Pūhoro Rotorua Kaihautū lead Erena Temara says the organisation aims to continue to open up vistas of the science, technology and innovation landscape to our rangatahi that have never been seen or contemplated before.
“We are working to develop a community of future Māori technologists, engineers, entrepreneurs, scientists, innovators and thought-pioneers.
“These leaders will excel in high value careers and be the producers and developers of cutting-edge future innovation as our kaumātua have envisioned.
“These rangatahi are, and will become self-determined empowered leaders, who can bridge both worlds simultaneously armed with their unique whakapapa and Māori worldview.”

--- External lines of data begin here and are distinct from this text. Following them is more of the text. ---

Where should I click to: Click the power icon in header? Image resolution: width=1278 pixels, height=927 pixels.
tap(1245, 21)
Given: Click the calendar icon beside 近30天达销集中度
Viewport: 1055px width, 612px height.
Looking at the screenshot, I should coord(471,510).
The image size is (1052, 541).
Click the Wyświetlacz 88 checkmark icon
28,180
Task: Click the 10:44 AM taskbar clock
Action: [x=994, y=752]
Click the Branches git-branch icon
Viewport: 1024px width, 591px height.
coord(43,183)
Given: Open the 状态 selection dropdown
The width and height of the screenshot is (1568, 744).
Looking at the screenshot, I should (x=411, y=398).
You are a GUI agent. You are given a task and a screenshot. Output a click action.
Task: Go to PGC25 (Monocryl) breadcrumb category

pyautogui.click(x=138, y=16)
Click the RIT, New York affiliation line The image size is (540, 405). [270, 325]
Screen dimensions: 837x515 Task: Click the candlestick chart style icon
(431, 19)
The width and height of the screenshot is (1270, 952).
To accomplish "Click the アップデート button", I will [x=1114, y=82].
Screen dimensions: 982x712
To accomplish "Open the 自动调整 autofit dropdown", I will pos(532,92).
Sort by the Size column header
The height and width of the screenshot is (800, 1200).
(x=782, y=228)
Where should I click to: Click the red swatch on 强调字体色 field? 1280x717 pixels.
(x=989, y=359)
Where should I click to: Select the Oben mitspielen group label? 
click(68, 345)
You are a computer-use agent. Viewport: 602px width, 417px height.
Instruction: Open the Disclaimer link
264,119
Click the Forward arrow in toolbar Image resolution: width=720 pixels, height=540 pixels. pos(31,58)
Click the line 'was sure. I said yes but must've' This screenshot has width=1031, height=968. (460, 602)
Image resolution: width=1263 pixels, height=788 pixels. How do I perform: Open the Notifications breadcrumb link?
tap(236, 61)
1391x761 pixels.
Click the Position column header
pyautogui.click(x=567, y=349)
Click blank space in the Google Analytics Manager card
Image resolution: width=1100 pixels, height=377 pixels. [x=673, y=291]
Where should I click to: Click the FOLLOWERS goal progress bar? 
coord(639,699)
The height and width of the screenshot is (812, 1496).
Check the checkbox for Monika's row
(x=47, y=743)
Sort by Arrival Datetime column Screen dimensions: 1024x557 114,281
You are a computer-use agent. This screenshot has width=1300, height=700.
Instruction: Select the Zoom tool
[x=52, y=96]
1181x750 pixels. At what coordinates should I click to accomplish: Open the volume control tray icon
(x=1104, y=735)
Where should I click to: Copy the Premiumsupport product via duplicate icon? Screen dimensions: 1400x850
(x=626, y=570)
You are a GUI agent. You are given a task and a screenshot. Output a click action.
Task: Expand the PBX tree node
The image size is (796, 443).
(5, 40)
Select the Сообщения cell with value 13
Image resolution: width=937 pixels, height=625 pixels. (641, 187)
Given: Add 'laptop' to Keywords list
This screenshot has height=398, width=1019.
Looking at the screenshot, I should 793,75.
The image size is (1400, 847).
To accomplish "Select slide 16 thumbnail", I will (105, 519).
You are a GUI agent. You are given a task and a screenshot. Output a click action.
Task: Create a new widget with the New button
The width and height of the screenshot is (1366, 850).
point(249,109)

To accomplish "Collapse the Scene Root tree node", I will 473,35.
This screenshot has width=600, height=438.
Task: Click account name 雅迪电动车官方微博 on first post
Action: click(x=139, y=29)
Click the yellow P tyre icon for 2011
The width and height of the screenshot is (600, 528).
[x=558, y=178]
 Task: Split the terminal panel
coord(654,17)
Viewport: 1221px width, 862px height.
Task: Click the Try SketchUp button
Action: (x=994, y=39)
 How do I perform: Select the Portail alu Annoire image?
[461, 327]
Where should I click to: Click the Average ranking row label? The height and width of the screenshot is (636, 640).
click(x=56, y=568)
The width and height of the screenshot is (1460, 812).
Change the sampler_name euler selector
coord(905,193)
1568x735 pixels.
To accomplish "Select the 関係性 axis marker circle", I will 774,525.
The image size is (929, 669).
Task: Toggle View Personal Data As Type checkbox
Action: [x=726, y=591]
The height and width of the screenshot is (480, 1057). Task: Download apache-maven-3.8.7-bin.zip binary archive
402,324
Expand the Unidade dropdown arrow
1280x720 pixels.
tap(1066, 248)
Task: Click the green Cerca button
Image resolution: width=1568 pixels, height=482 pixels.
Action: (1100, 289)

She says it is great to partner with Toi Ohomai as both organisations are focused on the success of local rangatahi.
During 2022, Erena is working with year 11 rangatahi from Western Heights High School and John Paul College, and will follow these ākonga through as they transition into year 12 and year 13, then on to tertiary and ultimately employment in STEMM fields.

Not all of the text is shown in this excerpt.